Ad oggi infatti le emissioni di anidride carbonica derivanti da combustione di carburante superano i 30 miliardi di tonnellate metriche all’anno; allo stato attuale, si prevede che tali numeri triplicheranno entro il 2100 a causa del maggior consumo energetico, soprattutto nei paesi in via di sviluppo che attualmente causano il 60% delle emissioni totali. In assenza di regolamentazione, l’aumento atteso della temperatura rispetto al livello pre-industriale è pari a 4 gradi Celsius entro la fine del secolo ed è per questo che gli Accordi di Parigi, firmati nel dicembre 2015, mirano a contenere l’aumento delle temperature a un massimo di 2 gradi. Sulla scorta di quanto detto la Carbon Tax si configura sicuramente come un valido strumento nella lotta al cambiamento climatico, indirizzando ogni singolo attore in gioco verso l’utilizzo di tecnologie più verdi.
Tale riconversione, tuttavia, potrebbe dar luogo alla cosiddetta inflazione verde: si calcola infatti che la decarbonizzazione potrebbe costare al consumatore finale un aumento dei prezzi tra l’1% e il 4%.

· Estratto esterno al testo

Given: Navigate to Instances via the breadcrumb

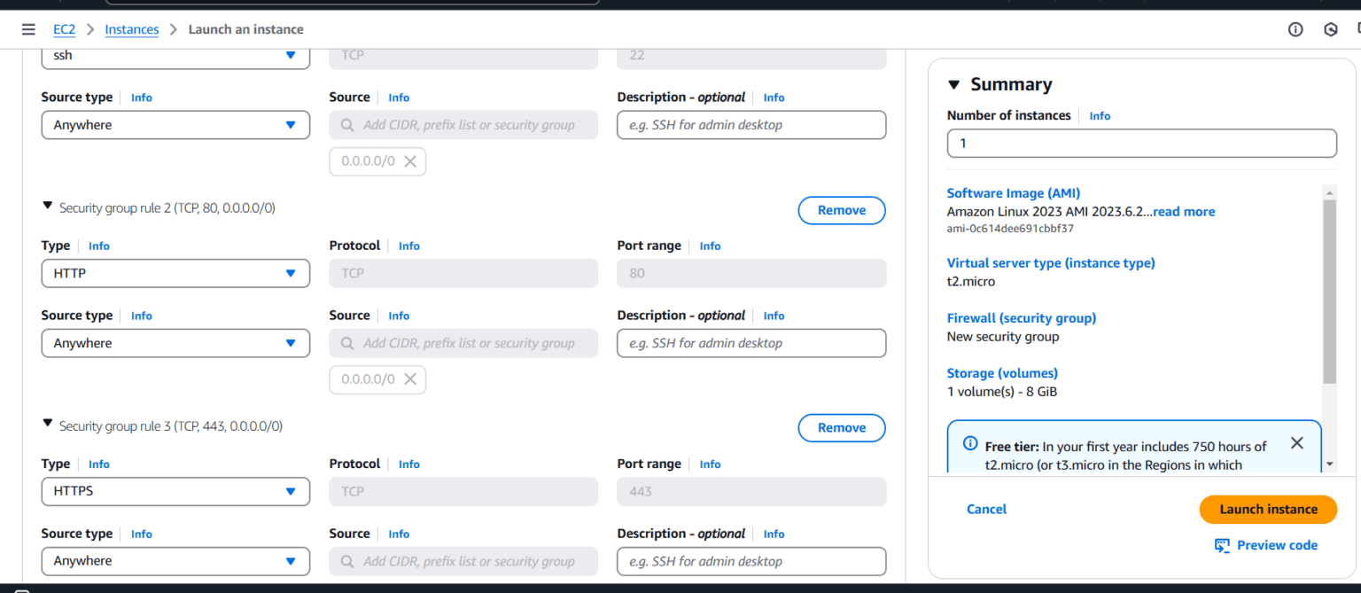Looking at the screenshot, I should click(x=131, y=28).
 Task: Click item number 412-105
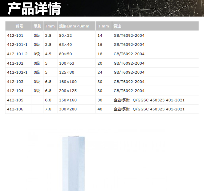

Secondo la giornalista del Financial Times Gillian Tett, i segnali dell’inflazione verde (greenflation) sono già visibili. Per fronteggiarne i rischi, i governi dovrebbero considerare tre fattori. In primo luogo, essere consci che l’energia rinnovabile non può ancora sostituire in toto i combustibili fossili; andranno pertanto ricercate delle soluzioni per l’accesso alle materie prime indispensabili alla svolta ambientale. In secondo luogo, sarà necessario prevedere l’impatto che l’aumento della media globale delle tasse sull’anidride carbonica avrà sui costi di produzione finali. Infine, i governi dovrebbero fare in modo di proteggere le fasce di popolazione più svantaggiate dall’aumento dei prezzi.
Nel formulare le nostre personali valutazioni, riflettendo su quanto siamo disposti a pagare per questa riconversione, non dimentichiamo di chiederci: quanto ci costerà per contro la non-azione in termini di danni?